What needs to be done: Lines in which "agent" appears should be pulled from the data below.
Content starts
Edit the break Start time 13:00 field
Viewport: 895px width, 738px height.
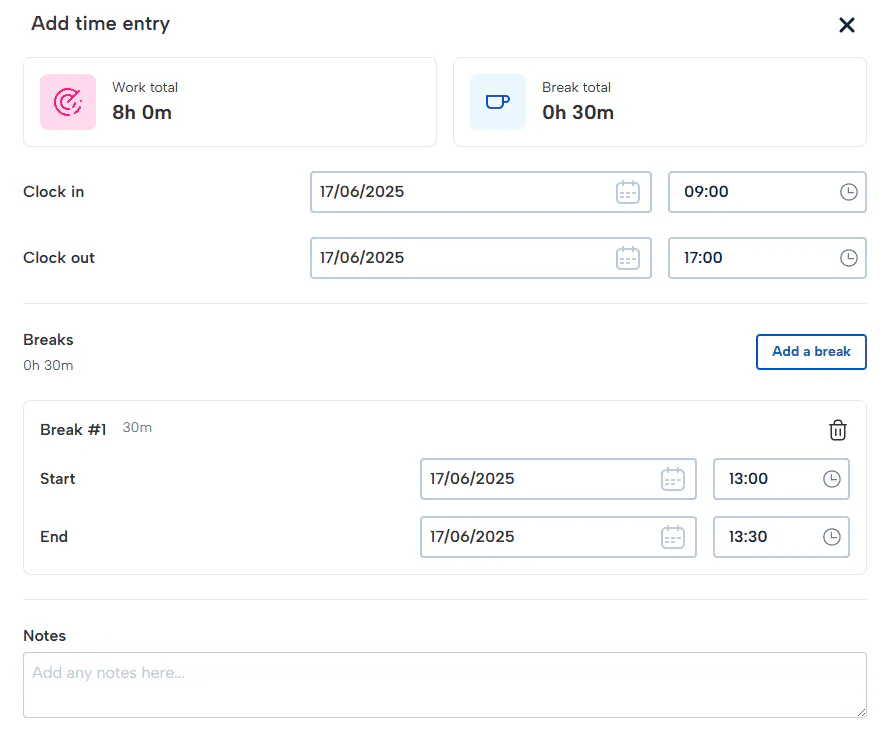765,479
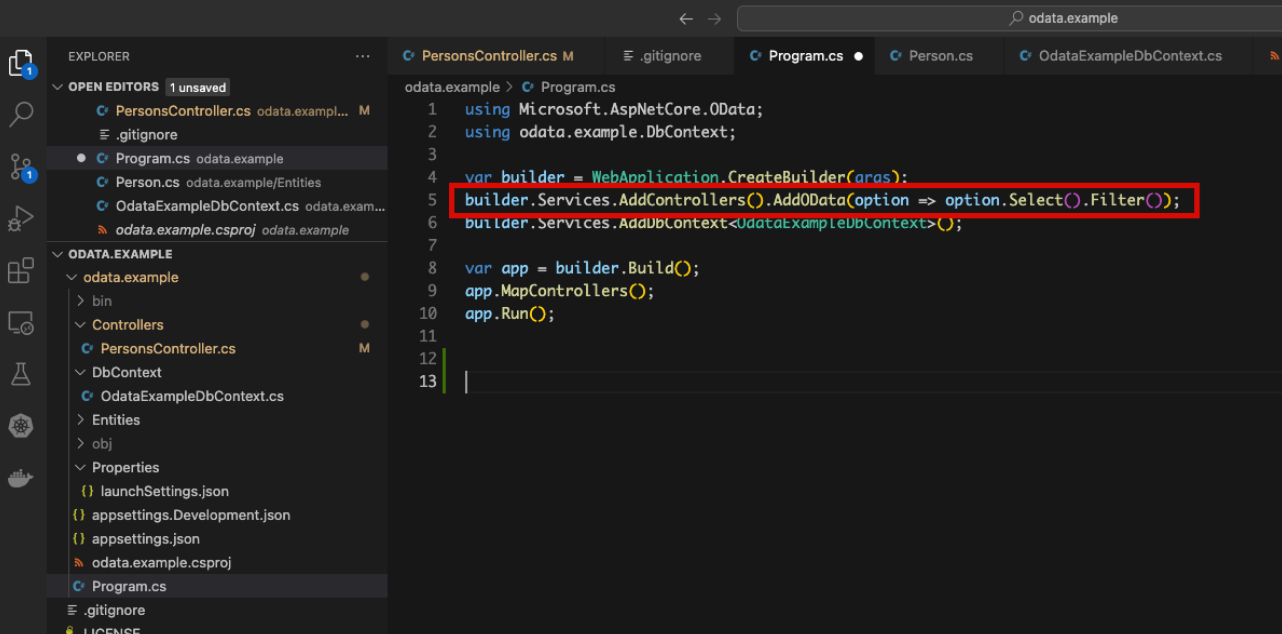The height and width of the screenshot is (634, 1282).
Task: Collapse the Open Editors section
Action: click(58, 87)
Content ends
Content starts
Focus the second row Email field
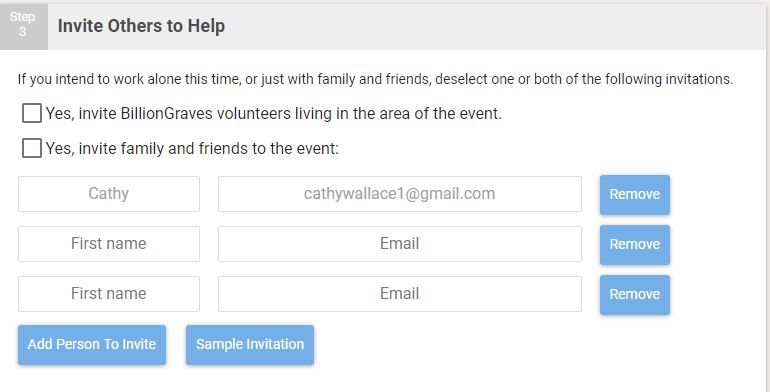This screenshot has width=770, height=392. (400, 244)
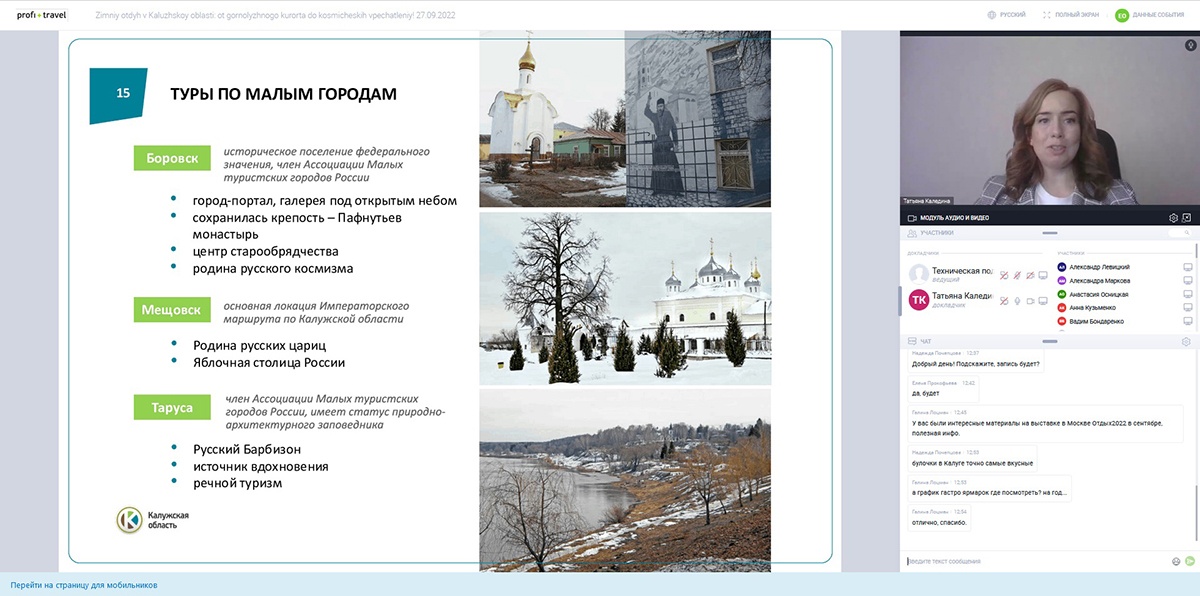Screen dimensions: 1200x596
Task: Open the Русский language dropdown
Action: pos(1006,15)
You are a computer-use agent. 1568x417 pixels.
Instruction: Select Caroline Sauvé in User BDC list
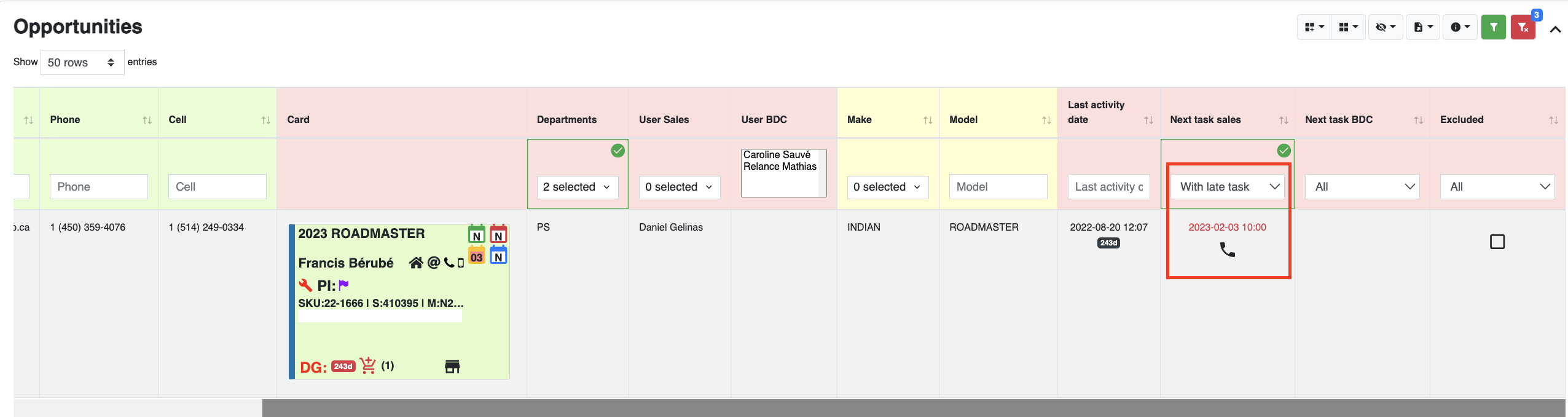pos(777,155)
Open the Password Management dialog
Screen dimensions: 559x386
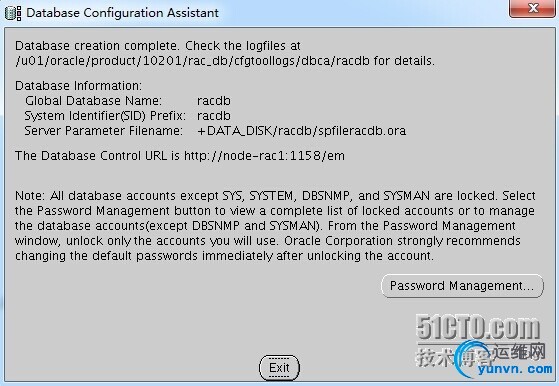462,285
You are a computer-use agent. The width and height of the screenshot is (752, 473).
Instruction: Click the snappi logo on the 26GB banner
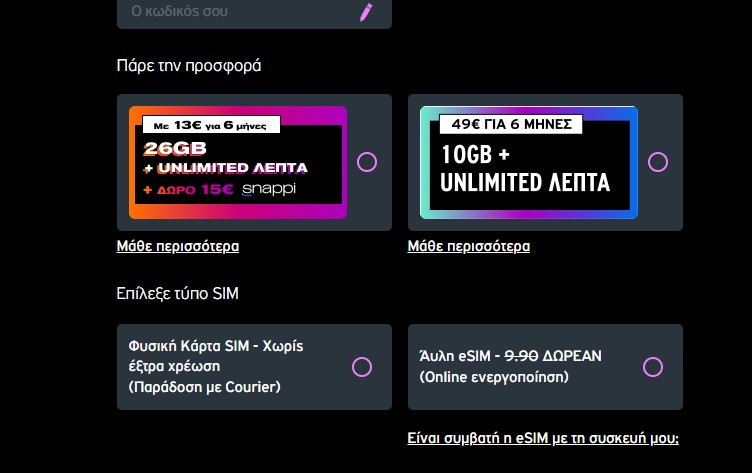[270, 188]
Content ends
Finished exercise:
You are a computer-use agent. 1568x417 pixels.
You are a computer-use agent. The width and height of the screenshot is (752, 473).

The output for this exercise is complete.